### WHAT YOU ARE ASKED TO DO
Format each line of the following entries as one string in a JSON list, leaving out any blank lines.

═══

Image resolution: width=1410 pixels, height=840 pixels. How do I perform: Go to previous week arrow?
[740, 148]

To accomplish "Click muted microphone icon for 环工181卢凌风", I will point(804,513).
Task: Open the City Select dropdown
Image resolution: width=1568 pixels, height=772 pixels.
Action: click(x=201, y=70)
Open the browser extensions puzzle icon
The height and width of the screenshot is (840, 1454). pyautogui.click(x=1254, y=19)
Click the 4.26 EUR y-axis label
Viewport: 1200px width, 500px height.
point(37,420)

═══

### WRITTEN SOLUTION
[
  "Image resolution: width=1410 pixels, height=840 pixels. How do I perform: Go to previous week arrow?",
  "[740, 148]",
  "To accomplish \"Click muted microphone icon for 环工181卢凌风\", I will point(804,513).",
  "Task: Open the City Select dropdown",
  "Image resolution: width=1568 pixels, height=772 pixels.",
  "Action: click(x=201, y=70)",
  "Open the browser extensions puzzle icon",
  "The height and width of the screenshot is (840, 1454). pyautogui.click(x=1254, y=19)",
  "Click the 4.26 EUR y-axis label",
  "Viewport: 1200px width, 500px height.",
  "point(37,420)"
]